** What you have to do **
From the first line to the last, write out the data below exactly.

** Data supplied **

-.-.-

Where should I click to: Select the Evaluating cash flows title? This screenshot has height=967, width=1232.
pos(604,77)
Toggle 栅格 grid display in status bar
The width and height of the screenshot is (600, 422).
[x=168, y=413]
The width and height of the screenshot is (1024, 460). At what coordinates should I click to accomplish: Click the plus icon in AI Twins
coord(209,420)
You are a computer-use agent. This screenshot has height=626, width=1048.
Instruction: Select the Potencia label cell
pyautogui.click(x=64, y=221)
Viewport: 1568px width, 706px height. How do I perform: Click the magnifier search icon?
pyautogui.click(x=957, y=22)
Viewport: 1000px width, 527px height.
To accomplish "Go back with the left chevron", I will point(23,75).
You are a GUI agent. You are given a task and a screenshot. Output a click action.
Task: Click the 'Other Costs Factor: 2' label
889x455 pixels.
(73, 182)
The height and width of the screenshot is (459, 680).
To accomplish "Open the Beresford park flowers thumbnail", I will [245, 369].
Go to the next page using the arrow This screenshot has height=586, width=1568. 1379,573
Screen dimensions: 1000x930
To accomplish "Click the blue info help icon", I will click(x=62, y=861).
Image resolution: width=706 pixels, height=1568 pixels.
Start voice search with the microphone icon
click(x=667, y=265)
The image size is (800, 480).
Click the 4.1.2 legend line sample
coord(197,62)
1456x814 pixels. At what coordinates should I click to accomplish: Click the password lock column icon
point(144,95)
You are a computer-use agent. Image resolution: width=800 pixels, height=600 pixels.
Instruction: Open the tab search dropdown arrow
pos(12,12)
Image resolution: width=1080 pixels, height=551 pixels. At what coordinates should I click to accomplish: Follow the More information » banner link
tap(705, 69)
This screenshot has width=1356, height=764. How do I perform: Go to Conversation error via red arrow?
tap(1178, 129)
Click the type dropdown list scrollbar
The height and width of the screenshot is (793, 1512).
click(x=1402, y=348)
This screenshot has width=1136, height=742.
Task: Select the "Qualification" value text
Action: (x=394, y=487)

-.-.-

** Your solution **
Where should I click to: Select the Evaluating cash flows title? This screenshot has height=967, width=1232.
pos(604,77)
Toggle 栅格 grid display in status bar
The width and height of the screenshot is (600, 422).
[x=168, y=413]
The width and height of the screenshot is (1024, 460). At what coordinates should I click to accomplish: Click the plus icon in AI Twins
coord(209,420)
You are a computer-use agent. This screenshot has height=626, width=1048.
Instruction: Select the Potencia label cell
pyautogui.click(x=64, y=221)
Viewport: 1568px width, 706px height. How do I perform: Click the magnifier search icon?
pyautogui.click(x=957, y=22)
Viewport: 1000px width, 527px height.
To accomplish "Go back with the left chevron", I will point(23,75).
You are a GUI agent. You are given a task and a screenshot. Output a click action.
Task: Click the 'Other Costs Factor: 2' label
889x455 pixels.
(73, 182)
The height and width of the screenshot is (459, 680).
To accomplish "Open the Beresford park flowers thumbnail", I will [245, 369].
Go to the next page using the arrow This screenshot has height=586, width=1568. 1379,573
Screen dimensions: 1000x930
To accomplish "Click the blue info help icon", I will click(x=62, y=861).
Image resolution: width=706 pixels, height=1568 pixels.
Start voice search with the microphone icon
click(x=667, y=265)
The image size is (800, 480).
Click the 4.1.2 legend line sample
coord(197,62)
1456x814 pixels. At what coordinates should I click to accomplish: Click the password lock column icon
point(144,95)
You are a computer-use agent. Image resolution: width=800 pixels, height=600 pixels.
Instruction: Open the tab search dropdown arrow
pos(12,12)
Image resolution: width=1080 pixels, height=551 pixels. At what coordinates should I click to accomplish: Follow the More information » banner link
tap(705, 69)
This screenshot has width=1356, height=764. How do I perform: Go to Conversation error via red arrow?
tap(1178, 129)
Click the type dropdown list scrollbar
The height and width of the screenshot is (793, 1512).
click(x=1402, y=348)
This screenshot has width=1136, height=742.
Task: Select the "Qualification" value text
Action: (x=394, y=487)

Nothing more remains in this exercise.